Abstract

Introduction: Although the patients with neoadjuvant chemotherapy (NACT) showed better survival than those who underwent upfront surgery for borderline resectable (BRPC) and locally advanced pancreatic cancer (LAPC), prognostic markers for responders was not confirmed. Method: BRPC (n = 81, 69.2 %) and LAPC (n = 36, 30.8 %) patients who underwent surgery after NACT were included from 2012 to 2017 in tertiary referral center. They were divided into 2 groups based on carbohydrate antigen (CA) 19-9 regression rate (CRR) of 65 % before and after NACT and oncologic outcome was compared. Result: The median pre and post-chemotherapy CA19-9 were 137 U/ml (IQR: 32-371) and 28.7 U/ml (IQR: 13-94.6), respectively. CRR < 65 % (n = 59) showed higher N2 ratio than CRR ≥ 65 % group (n = 58) significantly (20.3 % vs 1.7%, p = 0.021) in perioperative results. Otherwise, there were no significant differences including imaging response (partial response on preoperative computed tomography; 32.2 vs 48.3 %, p = 0.091, maximum standardized uptake value on positron emission tomography; 4.5 vs 3.8, p = 0.310), pathologic tumor regression grade (5.6 vs 11.1 %, p = 0.489) and R1 resection rate (28.8 vs 19.0%, p = 0.279) between CRR < 65 % and CRR ≥ 65 % groups. The patients with CRR ≥ 65 % showed better survival than patients with CRR < 65 % (n = 59) (median survival; 26 vs 47 months, p = 0.024).

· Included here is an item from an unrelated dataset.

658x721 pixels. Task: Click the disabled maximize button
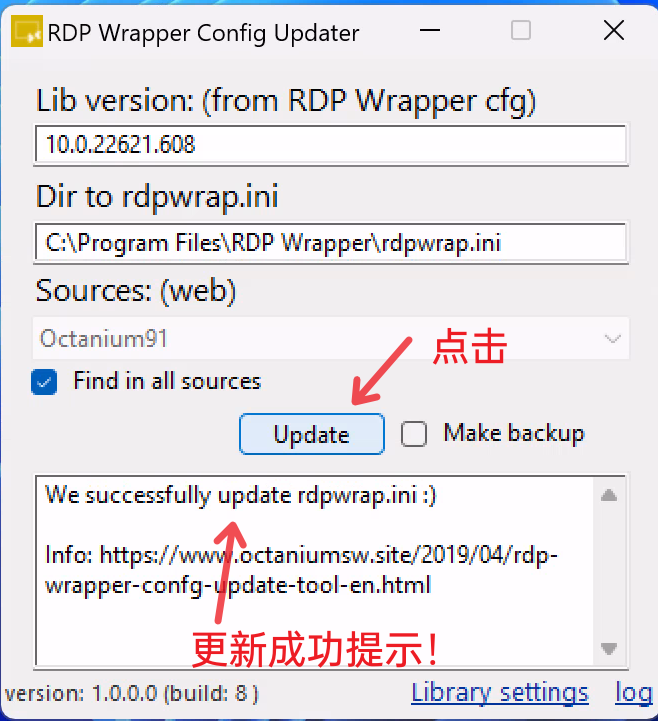521,31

Multivariate analysis revealed that CRR < 65 % was independent prognostic factor in survival (hazard ratio [HR]; 2.096, p = 0.025, 95% confidence interval [CI]; 1.095-4.009) and recurrence (HR; 1.583, p = 0.053, 95% CI; 0.994-2.523). Conclusion: CRR after NACT can be used for prognostic marker in patients with BRPC and LAPC. However, other markers are needed to evaluate resectability after NACT.